新潟市の女児殺害事件を受け、本県教委は9日、県内の教育事務所の所長に改めて市町などと連携して通学路の安全確認を行うよう求めた。本県では2005年12月に日光市(旧今市市)大沢小1年だった女児が下校途中に連れ去られ、殺害された今市事件が起きた。当時の関係者や子どもの見守りを続ける団体はショックを隠せない。

 県教委は9日の定例の所長会議で、急きょ学校安全課の担当者が新潟市の事件に触れ、今市事件との共通点として下校途中に友達と別れて一人になった時に連れ去られたとみられることを説明。学校や地域ボランティアなどと連携し、集団登下校や通学路の安全確保の方法について見直しや再確認を行うよう求めた。

 「また幼い子どもの命が犠牲になり残念だし、ショックだ」。今市事件後に発足した自主防犯団体「大沢ひまわり隊」の初代隊長を務めた粉川昭一(こなかわしょういち)さん(54)は無念さをにじませる。

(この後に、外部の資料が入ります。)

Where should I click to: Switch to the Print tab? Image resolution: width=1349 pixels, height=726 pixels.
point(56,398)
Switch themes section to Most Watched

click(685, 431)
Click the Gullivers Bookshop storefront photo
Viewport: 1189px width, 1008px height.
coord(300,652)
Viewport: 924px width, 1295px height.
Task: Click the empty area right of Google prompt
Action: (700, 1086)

 今回の事件は新潟市内の住宅街で発生した。宇都宮市の中心部、東小学区で登下校時の見守り活動などを続ける「東地区防犯パトロール隊」の隊長を務める薄井邦紘(うすいくにひろ)さん(73)は「決して人ごとではない」と決意を新たにし「地域全体で意識を高くし、敏感に反応して大人が守らなくてはならない」と力を込めた。